Reproduce the entries word for word, starting at the line that contains "This screenshot has height=434, width=986." and stopping after the line that contains "center [62, 123].".

━━━━━━━━━━━━━━━━

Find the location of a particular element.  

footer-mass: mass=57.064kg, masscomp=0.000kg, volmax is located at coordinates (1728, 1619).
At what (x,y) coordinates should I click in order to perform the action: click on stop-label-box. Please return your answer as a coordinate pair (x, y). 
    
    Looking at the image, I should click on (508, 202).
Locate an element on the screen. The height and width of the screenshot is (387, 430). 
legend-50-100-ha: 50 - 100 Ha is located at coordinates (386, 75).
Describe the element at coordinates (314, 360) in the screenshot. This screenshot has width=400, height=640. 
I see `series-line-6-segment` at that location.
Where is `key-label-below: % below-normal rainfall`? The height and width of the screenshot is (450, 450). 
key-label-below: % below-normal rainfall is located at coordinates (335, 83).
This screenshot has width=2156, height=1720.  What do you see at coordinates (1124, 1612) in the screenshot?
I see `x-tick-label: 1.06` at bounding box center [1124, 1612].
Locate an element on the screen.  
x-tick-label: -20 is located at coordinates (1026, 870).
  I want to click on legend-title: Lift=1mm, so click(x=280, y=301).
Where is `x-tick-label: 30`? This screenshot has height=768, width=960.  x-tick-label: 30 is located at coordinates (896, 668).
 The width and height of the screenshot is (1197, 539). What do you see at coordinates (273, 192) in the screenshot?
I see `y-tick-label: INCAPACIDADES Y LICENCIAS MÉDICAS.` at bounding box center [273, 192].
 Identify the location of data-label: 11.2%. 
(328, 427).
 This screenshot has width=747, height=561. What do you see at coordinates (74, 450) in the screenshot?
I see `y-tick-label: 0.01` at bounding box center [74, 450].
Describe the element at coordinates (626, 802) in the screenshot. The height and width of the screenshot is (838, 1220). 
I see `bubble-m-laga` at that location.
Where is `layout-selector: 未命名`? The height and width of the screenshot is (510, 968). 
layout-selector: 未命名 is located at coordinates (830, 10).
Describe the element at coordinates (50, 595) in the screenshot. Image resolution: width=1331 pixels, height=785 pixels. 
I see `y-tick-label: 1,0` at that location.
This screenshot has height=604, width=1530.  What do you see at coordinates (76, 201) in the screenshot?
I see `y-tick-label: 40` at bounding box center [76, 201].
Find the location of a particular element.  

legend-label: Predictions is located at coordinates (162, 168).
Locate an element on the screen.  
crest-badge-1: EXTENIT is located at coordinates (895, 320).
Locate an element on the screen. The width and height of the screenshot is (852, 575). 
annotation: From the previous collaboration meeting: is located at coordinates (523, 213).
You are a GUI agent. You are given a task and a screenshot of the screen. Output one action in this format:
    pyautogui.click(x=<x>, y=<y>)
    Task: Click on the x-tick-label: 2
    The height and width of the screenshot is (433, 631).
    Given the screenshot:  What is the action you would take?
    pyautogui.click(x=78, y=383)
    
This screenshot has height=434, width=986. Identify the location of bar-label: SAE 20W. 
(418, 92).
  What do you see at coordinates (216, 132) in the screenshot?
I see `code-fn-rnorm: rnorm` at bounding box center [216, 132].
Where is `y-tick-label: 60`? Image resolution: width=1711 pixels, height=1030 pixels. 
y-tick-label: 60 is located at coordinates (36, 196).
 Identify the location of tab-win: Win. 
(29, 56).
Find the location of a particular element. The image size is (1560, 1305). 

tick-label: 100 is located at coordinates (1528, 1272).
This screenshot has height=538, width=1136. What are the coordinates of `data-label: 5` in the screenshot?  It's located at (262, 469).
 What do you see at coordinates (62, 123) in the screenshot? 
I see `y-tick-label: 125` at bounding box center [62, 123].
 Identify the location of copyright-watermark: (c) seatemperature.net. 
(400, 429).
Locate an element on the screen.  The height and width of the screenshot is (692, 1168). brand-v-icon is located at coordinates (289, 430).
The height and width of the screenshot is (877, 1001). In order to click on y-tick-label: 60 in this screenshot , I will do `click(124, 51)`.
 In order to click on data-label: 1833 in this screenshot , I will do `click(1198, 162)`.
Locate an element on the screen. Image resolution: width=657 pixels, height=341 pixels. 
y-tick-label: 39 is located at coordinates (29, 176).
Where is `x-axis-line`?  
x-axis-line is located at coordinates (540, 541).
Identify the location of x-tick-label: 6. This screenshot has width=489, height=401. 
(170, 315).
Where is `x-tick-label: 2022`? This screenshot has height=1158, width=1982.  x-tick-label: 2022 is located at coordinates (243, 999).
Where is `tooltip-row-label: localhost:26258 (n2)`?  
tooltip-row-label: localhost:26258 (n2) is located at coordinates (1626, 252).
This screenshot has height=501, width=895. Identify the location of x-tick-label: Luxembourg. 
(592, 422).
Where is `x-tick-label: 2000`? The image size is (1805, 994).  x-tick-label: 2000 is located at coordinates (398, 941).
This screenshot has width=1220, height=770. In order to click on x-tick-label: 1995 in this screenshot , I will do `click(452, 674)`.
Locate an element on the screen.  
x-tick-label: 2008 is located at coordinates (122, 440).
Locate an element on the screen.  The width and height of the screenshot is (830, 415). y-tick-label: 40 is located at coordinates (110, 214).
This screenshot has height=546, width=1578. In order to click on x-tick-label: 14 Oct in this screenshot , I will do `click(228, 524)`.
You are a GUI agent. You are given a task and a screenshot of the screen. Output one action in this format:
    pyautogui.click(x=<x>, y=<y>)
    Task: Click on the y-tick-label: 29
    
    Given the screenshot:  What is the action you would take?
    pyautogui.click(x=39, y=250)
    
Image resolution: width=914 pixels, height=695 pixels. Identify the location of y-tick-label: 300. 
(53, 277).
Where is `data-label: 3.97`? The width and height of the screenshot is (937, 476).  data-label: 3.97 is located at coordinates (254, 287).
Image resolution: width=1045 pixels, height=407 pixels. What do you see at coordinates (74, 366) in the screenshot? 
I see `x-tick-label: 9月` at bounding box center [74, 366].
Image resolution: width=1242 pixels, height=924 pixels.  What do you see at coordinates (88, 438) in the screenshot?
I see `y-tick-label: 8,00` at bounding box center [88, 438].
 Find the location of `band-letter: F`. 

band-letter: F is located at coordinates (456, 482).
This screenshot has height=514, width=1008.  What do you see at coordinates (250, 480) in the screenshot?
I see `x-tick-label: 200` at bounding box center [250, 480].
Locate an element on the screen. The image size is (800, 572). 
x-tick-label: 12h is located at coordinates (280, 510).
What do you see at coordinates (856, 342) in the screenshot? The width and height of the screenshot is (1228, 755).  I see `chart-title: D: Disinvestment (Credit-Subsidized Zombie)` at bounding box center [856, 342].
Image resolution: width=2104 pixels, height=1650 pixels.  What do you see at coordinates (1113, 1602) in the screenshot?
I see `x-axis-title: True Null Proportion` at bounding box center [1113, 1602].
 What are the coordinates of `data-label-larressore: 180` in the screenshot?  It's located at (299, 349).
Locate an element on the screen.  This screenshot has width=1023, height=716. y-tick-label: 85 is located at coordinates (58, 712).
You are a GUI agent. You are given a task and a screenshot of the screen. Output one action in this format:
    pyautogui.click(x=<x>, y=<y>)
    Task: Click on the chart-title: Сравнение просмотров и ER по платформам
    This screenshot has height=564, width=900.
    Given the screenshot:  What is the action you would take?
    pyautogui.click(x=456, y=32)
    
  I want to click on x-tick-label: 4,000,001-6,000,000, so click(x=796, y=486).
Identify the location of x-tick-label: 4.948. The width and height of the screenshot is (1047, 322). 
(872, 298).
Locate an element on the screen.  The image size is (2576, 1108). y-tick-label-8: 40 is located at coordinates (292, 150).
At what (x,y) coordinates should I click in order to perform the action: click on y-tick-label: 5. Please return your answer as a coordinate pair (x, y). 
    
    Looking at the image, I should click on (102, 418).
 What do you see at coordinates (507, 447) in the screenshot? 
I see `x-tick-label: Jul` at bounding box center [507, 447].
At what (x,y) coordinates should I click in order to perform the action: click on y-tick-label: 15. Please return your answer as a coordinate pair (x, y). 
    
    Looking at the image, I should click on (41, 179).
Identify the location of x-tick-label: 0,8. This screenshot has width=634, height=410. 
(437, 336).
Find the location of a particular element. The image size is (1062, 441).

━━━━━━━━━━━━━━━━

[EXPECTED ANSWER]
This screenshot has height=434, width=986. Identify the location of bar-label: SAE 20W. 
(418, 92).
  What do you see at coordinates (216, 132) in the screenshot?
I see `code-fn-rnorm: rnorm` at bounding box center [216, 132].
Where is `y-tick-label: 60`? Image resolution: width=1711 pixels, height=1030 pixels. 
y-tick-label: 60 is located at coordinates (36, 196).
 Identify the location of tab-win: Win. 
(29, 56).
Find the location of a particular element. The image size is (1560, 1305). 

tick-label: 100 is located at coordinates (1528, 1272).
This screenshot has height=538, width=1136. What are the coordinates of `data-label: 5` in the screenshot?  It's located at (262, 469).
 What do you see at coordinates (62, 123) in the screenshot? 
I see `y-tick-label: 125` at bounding box center [62, 123].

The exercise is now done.